▶ [EXERCISE REQUIREMENTS]:
Answer these from the text on India's manufacturing:
1. In which two states are the semiconductor projects mentioned?
2. What does the text say has reduced transaction costs?
3. Which manufacturing units are particularly affected by power costs, land acquisition delays, and last-mile connectivity issues?

** EXTRACTED TEXT follows **

India has also emerged as a major exporter of pharmaceuticals and vaccines, demonstrating manufacturing strength in high-value, knowledge-intensive sectors.
The government’s push for semiconductor manufacturing, including projects in Gujarat and Assam, reflects an ambition to enter complex global value chains.
Infrastructure and Logistics: Addressing Structural Bottlenecks
Manufacturing competitiveness depends not only on incentives but also on foundational infrastructure. In this context, initiatives such as PM Gati Shakti, Dedicated Freight Corridors, Bharatmala, and port modernisation have improved logistics efficiency.
India’s Logistics Performance Index ranking has shown improvement, and the integration of digital platforms for customs and taxation has reduced transaction costs.
Nevertheless, challenges remain. Power costs, land acquisition delays, and last-mile connectivity issues continue to affect manufacturing units, particularly small and medium enterprises (SMEs). While large firms can absorb inefficiencies, smaller manufacturers often struggle, limiting the depth and inclusiveness of India’s manufacturing revival.
Employment and Inclusivity: The Missing Link
A key expectation from manufacturing growth is large-scale job creation, especially for semi-skilled workers transitioning out of agriculture.

** End of EXTRACTED TEXT **
** RECORDS SHOWN follows **

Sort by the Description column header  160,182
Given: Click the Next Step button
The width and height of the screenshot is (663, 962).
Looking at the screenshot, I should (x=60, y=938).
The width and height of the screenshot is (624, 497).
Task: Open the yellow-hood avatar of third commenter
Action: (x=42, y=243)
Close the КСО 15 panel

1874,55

** End of RECORDS SHOWN **

▶ [EXERCISE RESPONSE]:
1. Gujarat and Assam.
2. The integration of digital platforms for customs and taxation.
3. Small and medium enterprises (SMEs).